Both Idaho representatives, Raul Labrador and Mike Simpson, voted in favor of the Republican bill.

Writing about the raw ammunition this gives Democrats, the liberal site Daily Kos cobbled a quick generic attack ad: “Rep. X voted for tax cuts for millionaires and billionaires while gutting health care for everyone else. Twenty-four million people thrown off Medicaid. Protections for people with pre-existing conditions destroyed. A bill so bad, Republicans wouldn’t even let Americans see it before they voted.”

Actually, the 24 million refers to to the total number who would lose insurance, Medicaid or otherwise, based on earlier versions of the legislation. (Disclosure: I may be one of the 24 or so million.) But that number may rise when the Congressional Budget Office and other organizations have time to carefully review the bill. Not in a very long time has a chamber of Congress voted for such a large bill without any solid research on what its cost or effects will be, and even without any hearings. It was jammed together in rapid-fire closed-door meetings, and even most House members were left in the dark on specifics.

The followup to 20 million people losing health insurance as a result of this legislation, recent academic studies estimated, is that somewhere between 24,000 and 44,000 Americans would die annually as a result. (A side rhetorical question: When Al-Qaeda attacked us in 2001 and killed more than 3,000 Americans, we accurately labeled them terrorists; if members of Congress vote to pass a bill they have been told will cost more than 20,000 Americans their lives, every year, what should we call them? We may get that debate in the months ahead.) It also may weaken health insurance provided by employers, so if you’re insured through your job, don’t think you have no skin in this.
====
→ **Exercise 1**
Repeat word for word the part of the passage on the House health care bill from "Actually, the 24" to "dark on specifics.".
→ **Exercise 2**
Write what comes next in the passage on the House health care bill, starting after its last sentence.

→ **Dataset excerpts**
====
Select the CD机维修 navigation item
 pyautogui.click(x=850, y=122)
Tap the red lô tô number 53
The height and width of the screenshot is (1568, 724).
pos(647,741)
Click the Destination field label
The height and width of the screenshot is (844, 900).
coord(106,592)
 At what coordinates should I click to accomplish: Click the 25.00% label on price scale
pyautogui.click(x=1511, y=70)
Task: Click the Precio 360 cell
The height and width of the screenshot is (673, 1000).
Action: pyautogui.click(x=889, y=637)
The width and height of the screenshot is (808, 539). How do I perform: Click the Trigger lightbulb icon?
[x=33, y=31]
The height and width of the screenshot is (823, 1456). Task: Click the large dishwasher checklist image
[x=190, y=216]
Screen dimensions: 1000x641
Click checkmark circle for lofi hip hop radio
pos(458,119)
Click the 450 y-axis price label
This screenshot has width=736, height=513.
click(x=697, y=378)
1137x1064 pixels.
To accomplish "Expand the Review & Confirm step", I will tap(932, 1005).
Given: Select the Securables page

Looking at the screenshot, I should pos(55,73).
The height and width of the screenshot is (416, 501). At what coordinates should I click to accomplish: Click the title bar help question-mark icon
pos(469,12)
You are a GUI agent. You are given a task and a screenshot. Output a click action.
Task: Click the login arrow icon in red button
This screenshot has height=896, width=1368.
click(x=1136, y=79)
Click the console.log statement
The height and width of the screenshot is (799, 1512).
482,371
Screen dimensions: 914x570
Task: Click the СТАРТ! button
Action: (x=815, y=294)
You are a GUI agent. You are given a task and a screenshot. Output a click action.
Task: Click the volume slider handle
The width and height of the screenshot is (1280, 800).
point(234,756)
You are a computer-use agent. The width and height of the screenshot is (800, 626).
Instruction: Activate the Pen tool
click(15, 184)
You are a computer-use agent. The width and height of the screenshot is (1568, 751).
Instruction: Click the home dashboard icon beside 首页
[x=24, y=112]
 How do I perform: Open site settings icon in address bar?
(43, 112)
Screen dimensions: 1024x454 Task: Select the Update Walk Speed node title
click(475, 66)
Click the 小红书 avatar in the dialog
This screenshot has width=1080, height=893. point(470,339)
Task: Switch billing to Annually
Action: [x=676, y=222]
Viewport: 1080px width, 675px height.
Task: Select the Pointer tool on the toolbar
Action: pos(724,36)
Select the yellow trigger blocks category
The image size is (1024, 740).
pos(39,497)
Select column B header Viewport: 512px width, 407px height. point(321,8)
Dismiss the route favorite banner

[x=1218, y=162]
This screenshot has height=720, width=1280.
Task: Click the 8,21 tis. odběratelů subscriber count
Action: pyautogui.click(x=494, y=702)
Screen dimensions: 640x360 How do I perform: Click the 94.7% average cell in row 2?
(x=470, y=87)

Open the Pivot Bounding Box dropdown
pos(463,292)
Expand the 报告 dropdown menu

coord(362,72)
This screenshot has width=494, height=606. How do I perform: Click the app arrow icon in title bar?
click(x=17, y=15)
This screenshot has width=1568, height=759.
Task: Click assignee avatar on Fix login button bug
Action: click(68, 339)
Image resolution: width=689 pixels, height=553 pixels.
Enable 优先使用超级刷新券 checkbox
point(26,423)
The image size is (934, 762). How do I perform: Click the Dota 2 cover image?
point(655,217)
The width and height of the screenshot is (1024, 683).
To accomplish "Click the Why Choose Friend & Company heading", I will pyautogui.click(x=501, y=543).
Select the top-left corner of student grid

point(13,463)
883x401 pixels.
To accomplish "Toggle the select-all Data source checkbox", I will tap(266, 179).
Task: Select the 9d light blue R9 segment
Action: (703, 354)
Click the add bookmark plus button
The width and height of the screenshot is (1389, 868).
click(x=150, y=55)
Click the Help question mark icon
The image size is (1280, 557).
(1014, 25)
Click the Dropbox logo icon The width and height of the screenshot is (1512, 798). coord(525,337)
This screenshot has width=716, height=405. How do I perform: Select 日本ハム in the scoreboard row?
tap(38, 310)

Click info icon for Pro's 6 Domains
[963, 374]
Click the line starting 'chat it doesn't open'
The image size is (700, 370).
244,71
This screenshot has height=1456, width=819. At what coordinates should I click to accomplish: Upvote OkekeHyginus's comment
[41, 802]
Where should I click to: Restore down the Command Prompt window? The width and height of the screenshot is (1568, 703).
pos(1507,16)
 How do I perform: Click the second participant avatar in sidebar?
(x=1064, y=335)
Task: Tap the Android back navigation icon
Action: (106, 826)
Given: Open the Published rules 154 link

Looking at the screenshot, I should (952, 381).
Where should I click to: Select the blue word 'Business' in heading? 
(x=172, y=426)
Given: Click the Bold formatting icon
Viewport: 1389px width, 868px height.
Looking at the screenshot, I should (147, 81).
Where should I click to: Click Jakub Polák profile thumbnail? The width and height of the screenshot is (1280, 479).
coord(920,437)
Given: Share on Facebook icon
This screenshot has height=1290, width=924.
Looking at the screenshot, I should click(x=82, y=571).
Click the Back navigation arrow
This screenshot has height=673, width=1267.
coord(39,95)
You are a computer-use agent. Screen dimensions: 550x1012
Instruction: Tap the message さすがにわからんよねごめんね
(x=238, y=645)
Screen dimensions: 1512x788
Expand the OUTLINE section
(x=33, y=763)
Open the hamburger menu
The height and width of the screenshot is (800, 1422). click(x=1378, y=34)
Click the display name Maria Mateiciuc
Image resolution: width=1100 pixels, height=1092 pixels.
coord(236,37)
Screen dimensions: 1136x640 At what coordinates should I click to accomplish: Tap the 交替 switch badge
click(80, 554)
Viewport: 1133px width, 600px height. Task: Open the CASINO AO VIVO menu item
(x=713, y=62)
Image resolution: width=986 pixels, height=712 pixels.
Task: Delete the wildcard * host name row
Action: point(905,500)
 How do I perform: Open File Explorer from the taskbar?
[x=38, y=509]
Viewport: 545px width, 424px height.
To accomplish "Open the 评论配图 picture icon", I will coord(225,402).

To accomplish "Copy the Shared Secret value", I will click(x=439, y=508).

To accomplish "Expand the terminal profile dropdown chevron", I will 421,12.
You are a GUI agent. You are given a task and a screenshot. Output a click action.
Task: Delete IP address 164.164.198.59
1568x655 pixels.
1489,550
====
→ **Written answer 1**
Actually, the 24 million refers to to the total number who would lose insurance, Medicaid or otherwise, based on earlier versions of the legislation. (Disclosure: I may be one of the 24 or so million.) But that number may rise when the Congressional Budget Office and other organizations have time to carefully review the bill. Not in a very long time has a chamber of Congress voted for such a large bill without any solid research on what its cost or effects will be, and even without any hearings. It was jammed together in rapid-fire closed-door meetings, and even most House members were left in the dark on specifics.

→ **Written answer 2**
The effect in Idaho would be large. The new bill may destroy many state health insurance exchanges, which more than 100,000 Idahoans rely on for health care. As a starter.

True, the bill as written is unlikely to get far in the Senate. But House members, even if they were acting with that in mind, voted on the bill as written. It’s on their records, and they’re stuck with it.

But surely that doesn’t have anything to do with Idaho? Idaho is, as they say, ruby red. Labrador and Simpson win in landslides every other years. Does it matter what they do?

Don’t be so certain: People could be hurt, frightened, or both, by what may come next. Politics evolves, even in Idaho. The Senate will not act on it swiftly. (Actual hearings are likely there.) The legislation, at least some of the Senate options, will likely not wear well as people figure out their increased risk.

Don’t be surprised if the unruly town hall Labrador held a couple of weeks ago becomes a portent of larger things to come.

Now, a followup note on last week’s column about Raul Labrador’s political future.

It included a passing reference to Senator Jim Risch, who is up for election in 2020, for what would be a third term. Owing maybe in part to considerations of age, there’s been some chatter (including in Republican circles) that Risch may not run again.

That drew a quick phone call from Risch personally. He was unequivocal: Any such contention was wrong; he and his backers already are at work raising money and organizing (even this early in the cycle); he plans and expects to be on the ballot seeking another term.

I heard nothing evasive or cautionary; he made his intentions as clear as he could short of a formal campaign announcement (which would not come until much further along in the cycle).

Noted. Another factor for Labrador to consider, presumably, in evaluating his future.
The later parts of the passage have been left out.